Request:
Can you reproduce the entries that run from the line containing "Given: Select Synchronize" through the line containing "Select the Mais tab", both of those lines included, matching every line exactly?

Start of Record list

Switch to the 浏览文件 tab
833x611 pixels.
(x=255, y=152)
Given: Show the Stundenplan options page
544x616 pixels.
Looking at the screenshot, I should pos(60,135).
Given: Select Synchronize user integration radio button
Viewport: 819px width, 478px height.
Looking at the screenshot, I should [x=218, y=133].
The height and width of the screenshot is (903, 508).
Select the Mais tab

End of Record list
Start of Record list

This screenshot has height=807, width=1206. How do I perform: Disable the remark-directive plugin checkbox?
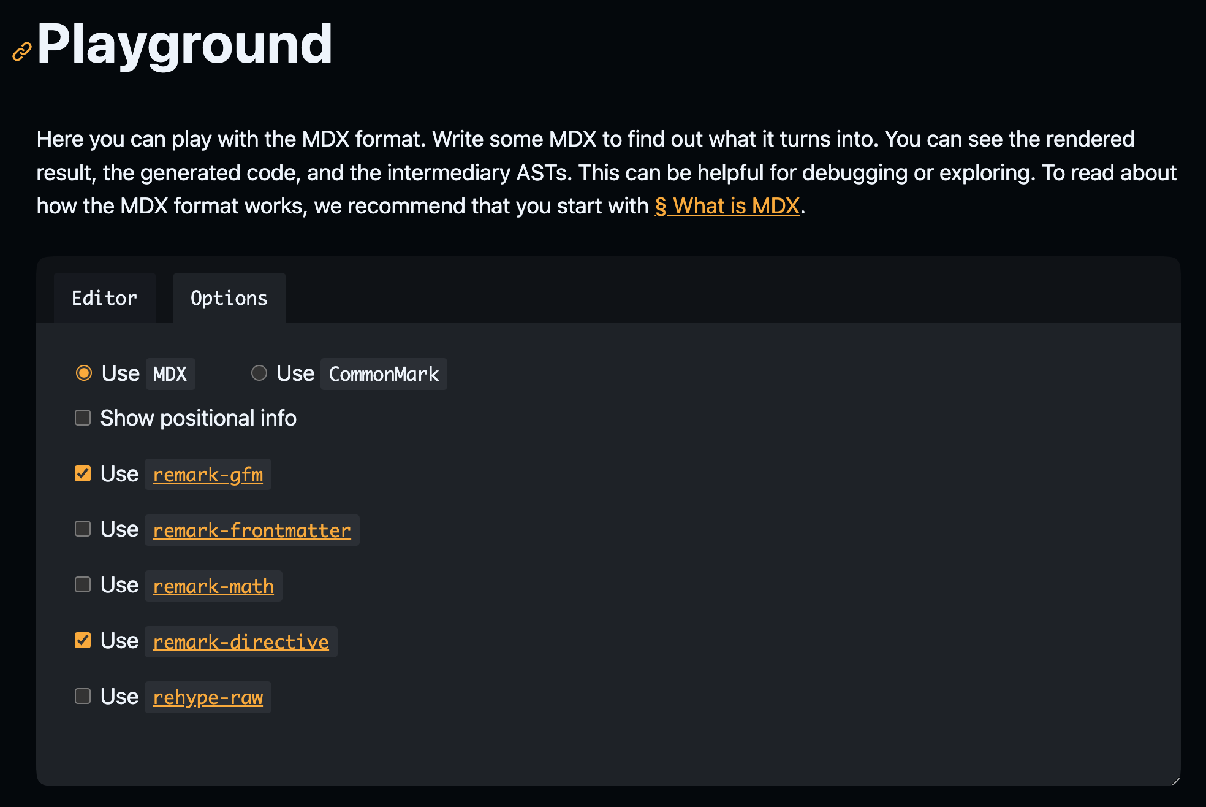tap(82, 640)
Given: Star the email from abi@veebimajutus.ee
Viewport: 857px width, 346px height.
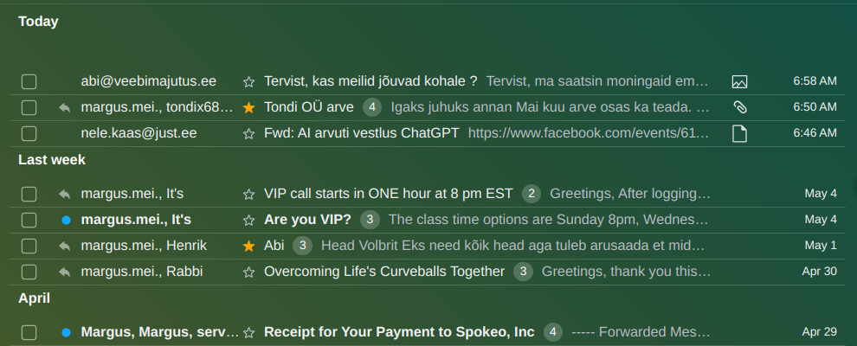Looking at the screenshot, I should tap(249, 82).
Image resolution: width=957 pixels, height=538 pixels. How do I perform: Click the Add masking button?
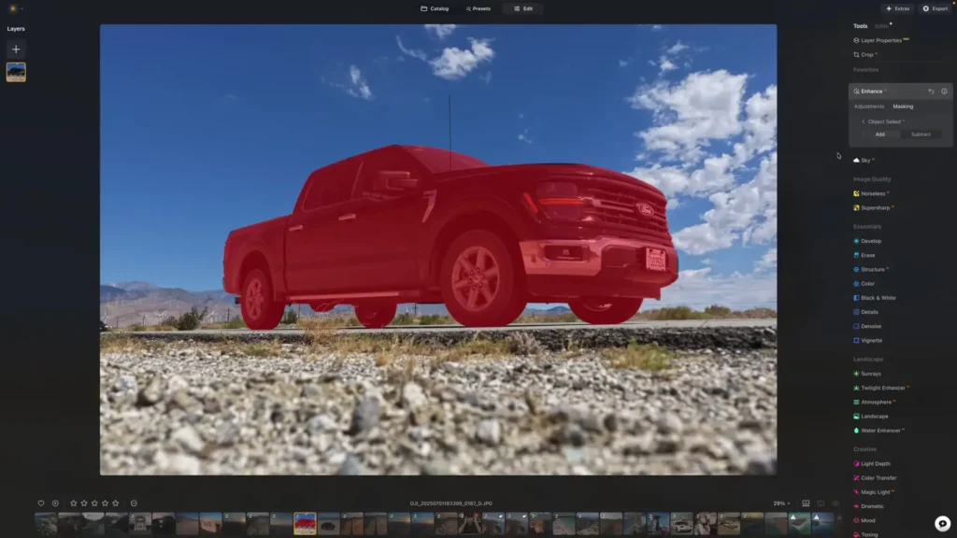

End of Record list

Response to this task:
Given: Select Synchronize user integration radio button
Viewport: 819px width, 478px height.
Looking at the screenshot, I should [x=218, y=133].
The height and width of the screenshot is (903, 508).
Select the Mais tab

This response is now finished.